Science can be fun when demonstrated experimentally. Below are a few fun-filled experiments that help understand certain concepts.

The Anti-gravity wheel

A wheel weighing 19 kg is lifted overhead being held only at one end of a meter long bar attached to it. Though this seems an impossible task, Derek Muller performs this task by using only simple physics. This is done by applying gyroscopic precession which is torque induced precession. The wheel is made in a way that allows the wheel to rotate freely on application of an external force and the wheel rotates on an axis bar. The force applied is in the opposite direction to the axis bar. The wheel and the entire apparatus feels light to the person holding it when enough force is applied.

The Backwards Brain Bicycle

This experiment is a very good demonstration of the ability of the human brain to change and evolve so as to change neural pathways.

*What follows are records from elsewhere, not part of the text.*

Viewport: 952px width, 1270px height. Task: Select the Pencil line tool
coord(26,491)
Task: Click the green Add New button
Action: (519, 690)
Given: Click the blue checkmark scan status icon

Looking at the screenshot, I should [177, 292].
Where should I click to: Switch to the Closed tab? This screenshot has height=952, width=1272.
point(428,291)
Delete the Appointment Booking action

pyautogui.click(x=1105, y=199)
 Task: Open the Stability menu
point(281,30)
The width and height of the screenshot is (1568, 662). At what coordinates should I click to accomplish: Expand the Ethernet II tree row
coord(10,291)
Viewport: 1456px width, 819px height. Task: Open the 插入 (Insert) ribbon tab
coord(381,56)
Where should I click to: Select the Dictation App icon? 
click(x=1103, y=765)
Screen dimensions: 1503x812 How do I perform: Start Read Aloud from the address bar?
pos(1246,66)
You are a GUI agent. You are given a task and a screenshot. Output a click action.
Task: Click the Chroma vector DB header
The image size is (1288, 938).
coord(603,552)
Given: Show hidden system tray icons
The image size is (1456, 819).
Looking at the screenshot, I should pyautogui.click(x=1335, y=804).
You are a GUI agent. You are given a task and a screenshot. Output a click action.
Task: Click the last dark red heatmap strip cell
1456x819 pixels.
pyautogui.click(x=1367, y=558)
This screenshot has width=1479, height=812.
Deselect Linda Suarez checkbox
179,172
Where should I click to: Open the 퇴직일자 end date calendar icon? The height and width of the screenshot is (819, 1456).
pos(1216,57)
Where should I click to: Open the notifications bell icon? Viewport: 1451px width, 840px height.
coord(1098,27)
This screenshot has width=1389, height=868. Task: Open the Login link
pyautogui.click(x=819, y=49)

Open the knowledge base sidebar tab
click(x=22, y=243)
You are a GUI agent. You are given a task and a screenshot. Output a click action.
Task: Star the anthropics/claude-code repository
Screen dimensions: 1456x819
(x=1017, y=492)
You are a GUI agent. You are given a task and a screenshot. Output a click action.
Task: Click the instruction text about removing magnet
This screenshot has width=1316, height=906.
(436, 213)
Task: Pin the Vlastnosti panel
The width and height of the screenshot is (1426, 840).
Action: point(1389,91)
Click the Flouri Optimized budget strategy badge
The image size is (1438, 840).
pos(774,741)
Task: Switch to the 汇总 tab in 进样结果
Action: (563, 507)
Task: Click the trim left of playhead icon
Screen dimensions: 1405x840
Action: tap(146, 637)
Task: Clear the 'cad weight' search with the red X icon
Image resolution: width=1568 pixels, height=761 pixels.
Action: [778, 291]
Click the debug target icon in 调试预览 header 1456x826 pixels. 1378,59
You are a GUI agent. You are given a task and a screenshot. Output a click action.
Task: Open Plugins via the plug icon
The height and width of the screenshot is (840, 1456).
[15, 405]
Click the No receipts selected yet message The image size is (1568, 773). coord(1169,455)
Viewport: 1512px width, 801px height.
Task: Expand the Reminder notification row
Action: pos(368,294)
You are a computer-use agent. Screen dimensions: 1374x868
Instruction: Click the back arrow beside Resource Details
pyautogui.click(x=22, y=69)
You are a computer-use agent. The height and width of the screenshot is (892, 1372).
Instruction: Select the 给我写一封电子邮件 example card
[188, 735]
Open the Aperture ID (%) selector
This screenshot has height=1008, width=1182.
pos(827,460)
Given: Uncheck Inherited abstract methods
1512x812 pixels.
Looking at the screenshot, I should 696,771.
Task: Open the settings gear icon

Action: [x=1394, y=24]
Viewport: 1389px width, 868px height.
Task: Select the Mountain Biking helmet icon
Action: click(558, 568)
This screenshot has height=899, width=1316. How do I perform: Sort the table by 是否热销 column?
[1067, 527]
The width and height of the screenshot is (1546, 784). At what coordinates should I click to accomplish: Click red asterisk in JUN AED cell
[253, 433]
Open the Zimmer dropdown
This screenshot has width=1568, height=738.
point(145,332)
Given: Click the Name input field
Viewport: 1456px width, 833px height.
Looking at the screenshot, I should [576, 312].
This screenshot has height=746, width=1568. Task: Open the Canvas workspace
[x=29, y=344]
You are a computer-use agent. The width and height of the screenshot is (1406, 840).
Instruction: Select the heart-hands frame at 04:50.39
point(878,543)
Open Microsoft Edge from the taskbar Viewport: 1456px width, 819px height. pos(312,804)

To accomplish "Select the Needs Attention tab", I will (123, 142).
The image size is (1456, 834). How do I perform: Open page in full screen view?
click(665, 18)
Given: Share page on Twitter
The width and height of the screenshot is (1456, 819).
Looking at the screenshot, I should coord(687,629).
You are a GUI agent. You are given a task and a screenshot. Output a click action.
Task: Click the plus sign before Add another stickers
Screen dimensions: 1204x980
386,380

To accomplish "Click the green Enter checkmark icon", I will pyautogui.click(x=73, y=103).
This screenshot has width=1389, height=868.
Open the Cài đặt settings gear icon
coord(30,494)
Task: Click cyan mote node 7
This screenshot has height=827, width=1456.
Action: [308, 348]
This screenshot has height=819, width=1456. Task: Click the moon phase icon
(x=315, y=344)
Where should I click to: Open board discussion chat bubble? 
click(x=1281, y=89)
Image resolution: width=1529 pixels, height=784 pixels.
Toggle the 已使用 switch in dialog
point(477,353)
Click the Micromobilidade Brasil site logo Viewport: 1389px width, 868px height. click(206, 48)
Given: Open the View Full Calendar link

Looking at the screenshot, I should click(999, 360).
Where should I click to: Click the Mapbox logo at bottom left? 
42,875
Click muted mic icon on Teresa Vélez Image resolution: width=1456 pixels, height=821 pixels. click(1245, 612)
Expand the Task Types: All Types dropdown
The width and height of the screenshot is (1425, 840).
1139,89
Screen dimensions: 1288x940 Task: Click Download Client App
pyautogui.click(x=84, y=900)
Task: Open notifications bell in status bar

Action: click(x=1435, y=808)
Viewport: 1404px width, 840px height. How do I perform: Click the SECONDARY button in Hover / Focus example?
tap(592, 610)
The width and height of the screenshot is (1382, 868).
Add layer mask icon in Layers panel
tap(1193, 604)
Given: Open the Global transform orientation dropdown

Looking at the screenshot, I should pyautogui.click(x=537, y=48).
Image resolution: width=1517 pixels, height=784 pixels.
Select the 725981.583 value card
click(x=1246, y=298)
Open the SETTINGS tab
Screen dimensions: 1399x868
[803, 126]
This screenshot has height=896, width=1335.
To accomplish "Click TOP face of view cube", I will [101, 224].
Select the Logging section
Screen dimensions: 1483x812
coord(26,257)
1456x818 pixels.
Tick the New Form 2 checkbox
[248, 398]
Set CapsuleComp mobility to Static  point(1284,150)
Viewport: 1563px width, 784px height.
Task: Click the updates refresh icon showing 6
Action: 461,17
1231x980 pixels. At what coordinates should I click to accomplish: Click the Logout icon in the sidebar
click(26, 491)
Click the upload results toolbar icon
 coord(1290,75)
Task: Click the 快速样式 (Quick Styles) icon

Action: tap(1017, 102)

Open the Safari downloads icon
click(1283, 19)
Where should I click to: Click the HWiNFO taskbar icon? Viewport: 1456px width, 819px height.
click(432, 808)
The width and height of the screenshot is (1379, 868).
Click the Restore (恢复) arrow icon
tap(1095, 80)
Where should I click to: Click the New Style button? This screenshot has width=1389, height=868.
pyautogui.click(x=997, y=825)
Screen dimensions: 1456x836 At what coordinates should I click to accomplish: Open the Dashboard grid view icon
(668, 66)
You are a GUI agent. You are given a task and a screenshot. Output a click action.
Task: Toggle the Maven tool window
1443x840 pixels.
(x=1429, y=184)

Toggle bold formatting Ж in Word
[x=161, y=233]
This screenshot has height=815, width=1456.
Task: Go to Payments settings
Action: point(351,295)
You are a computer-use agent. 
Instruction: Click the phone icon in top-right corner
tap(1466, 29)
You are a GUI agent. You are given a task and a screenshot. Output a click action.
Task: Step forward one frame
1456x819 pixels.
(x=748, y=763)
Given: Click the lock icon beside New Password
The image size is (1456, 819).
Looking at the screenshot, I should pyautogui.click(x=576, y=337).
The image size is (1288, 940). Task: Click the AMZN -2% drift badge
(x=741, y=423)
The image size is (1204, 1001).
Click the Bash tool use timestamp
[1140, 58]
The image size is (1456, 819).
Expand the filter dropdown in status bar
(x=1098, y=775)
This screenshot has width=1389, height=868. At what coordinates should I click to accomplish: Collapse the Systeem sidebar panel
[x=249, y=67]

The experiment actually makes the simple task of riding a bicycle look like a challenging mental task.

The bike is designed in such a way that when the handle bars are steered towards the right the wheel turns towards the left and the other way round. Since the front wheel turns to the opposite direction to where the handle bar is turned the rider fumbles when trying to ride this bike. On riding this bike for a good amount of time, it gets challenging to ride a traditional bike the way it is supposed to be ridden.

The riding of a traditional bike is made easy because of the cerebellum. This area of the brain is responsible for proper motor control, coordination and balance. Most of the automatic activities are controlled by the cerebellum and this is exactly why injury to this part can be alarming throwing the individual off-balance and completely impossible.

The Magnus effect

An effect produced where a spinning ball curves from its path is termed Magnus effect. When balls are hit the Magnus effect works when at the same time a spin is given. Golfers, soccer players use this effect to curve the path of the ball. The effect works in the following manner. When the ball that spins is moving through the air a boundary layer of air clings to the surface and spins along. This layer when moving collides with passing air on one side creating a high pressure area. One the other side the air moves in the same direction and so travels faster creating a low pressure area. This pressure difference creates a lift force called the Magnus force causing the ball to move from high pressure area to low pressure area.